**INPUT DATA:**
== Segment start ==
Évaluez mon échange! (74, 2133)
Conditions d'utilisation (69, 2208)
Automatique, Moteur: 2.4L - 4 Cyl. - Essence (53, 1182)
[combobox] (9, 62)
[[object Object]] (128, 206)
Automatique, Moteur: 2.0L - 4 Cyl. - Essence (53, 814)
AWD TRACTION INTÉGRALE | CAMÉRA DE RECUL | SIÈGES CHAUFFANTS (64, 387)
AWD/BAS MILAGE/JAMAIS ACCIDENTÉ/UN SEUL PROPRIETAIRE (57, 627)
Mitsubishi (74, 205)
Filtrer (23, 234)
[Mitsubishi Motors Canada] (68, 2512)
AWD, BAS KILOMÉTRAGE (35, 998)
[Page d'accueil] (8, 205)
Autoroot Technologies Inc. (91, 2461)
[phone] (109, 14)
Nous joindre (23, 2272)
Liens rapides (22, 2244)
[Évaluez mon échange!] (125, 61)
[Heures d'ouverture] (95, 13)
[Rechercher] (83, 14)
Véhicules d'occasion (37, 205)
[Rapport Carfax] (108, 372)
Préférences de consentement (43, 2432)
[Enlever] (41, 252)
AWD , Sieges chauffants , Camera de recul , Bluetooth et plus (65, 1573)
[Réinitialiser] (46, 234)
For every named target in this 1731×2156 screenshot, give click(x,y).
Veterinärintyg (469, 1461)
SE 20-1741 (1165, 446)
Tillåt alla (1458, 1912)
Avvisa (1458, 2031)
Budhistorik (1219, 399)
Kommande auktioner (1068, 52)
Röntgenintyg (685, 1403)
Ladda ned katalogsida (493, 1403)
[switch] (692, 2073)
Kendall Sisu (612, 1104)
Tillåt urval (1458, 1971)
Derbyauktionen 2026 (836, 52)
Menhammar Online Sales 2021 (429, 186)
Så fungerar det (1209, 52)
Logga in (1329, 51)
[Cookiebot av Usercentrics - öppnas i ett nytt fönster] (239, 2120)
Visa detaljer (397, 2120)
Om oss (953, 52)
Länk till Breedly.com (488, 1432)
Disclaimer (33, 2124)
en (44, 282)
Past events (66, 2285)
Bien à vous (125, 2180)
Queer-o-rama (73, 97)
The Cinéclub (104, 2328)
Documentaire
== Segment end ==
**WHAT IS REQUIRED:**
The answer should consist only of the number of lines above in which "échange" appears.

**SOLVED PROBLEM:**
2